Sunday, October 14, 2012

“Actually, it’s worse than you know…”

The life of frauds and whistleblowers in the medical sciences:

I travelled to Telford last month to hear Wilmshurst give a lecture to the Royal Statistical Society on libel and other barriers to exposing research misconduct. It took me back to 1996 when we invited him to come to the BMJ and give a talk—behind closed doors—to our staff and advisers and colleagues from the Lancet. He reeled off case after case of misconduct, many of them involving prominent people. The audience listed intently, but I was unsure of the reaction. Might somebody leap up and say “How dare you accuse x of misconduct. He is one of the great men of British medicine”? In fact in my memory the reaction was the opposite. People said things like “Actually, it’s worse than you know…”

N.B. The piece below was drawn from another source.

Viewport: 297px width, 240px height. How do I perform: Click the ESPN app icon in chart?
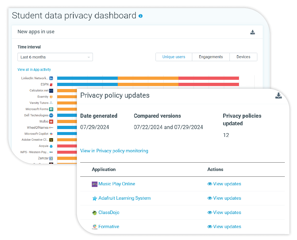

Now 16 years later Wilmshurst has a longer and updated list, and somebody in the audience asked if he thought things are getting better or worse. He thinks probably worse: he’s had seven whistleblowers contact him in the last two months.
Lot's and lot's and lot's of anecdotes and case studies, but when will there be more research as to causes and mechanisms, and when will there be real consequences to prevent this in the future?
Perhaps strangely it was his first story that best captured the corruption that Wilmshurst has been fighting all his professional life. It was the early 80s at St Thomas’ Hospital in London, and Wilmshurst was doing research into amrinone, a new drug for heart failure manufactured by Sterling Winthrop, a company since taken over. The drug was supposed to increase myocardial contractility, but Wilmshurst found that it didn’t. Worse, it had serious side effects. Wilmshurst and his boss prepared to publish, but Sterling Winthrop, the manufacturers of the drug, threatened legal action. The company also asked if Wilmshurst and his boss would be willing to meet with their experts. They agreed. The message was that St Thomas’ was getting very different results from everybody else and that their lab would be discredited if they were to publish.
And by the way, the next person who ignores the countless lifes of patients that have been endangered by medical fraud and says "Well, but science is self correcting" will be diagnosed with a mental disorder, pumped full of fraudulently tested pharmaceuticals and put into a lunatic asylum for the rest of his life.
One of the things that seems to make Wilmshurst so cheerful is the black humour of his stories. Many of them involve doctors who are guilty of misdemeanours but who sit in judgement on others. He told the story of Peter Richards who decided to bury the fact that Clive Handler, a doctor, at Northwick Park Hospital, was found guilty of using NHS research funds to subsidise his private practice at a time when Richards was medical director of the hospital and chair of the professional conduct committee of the GMC. Previously he had been dean of St Mary’s Medical School, prorector for medical education at Imperial College, and chair of the Council of Deans of UK Medical School and Faculties. When Handler eventually appeared before the GMC, the GMC’s lawyers ask that Richards stand down from chairing the committee. As Wilmshurst said, it’s as if a judge at the Old Bailey were to say “I’ll have to excuse myself from hearing this case as I helped the accused bury the body.” After having to stand down from this committee Richards continued to chair other conduct committees. Wilmshurst told several stories of doctors who had been found guilty of research misconduct but gone on to be deans and others in charge of researchers.
Like we have independent investigation, prosecution and courts for criminal cases, we need a similar criminal law with similar independent institutions for medical fraud.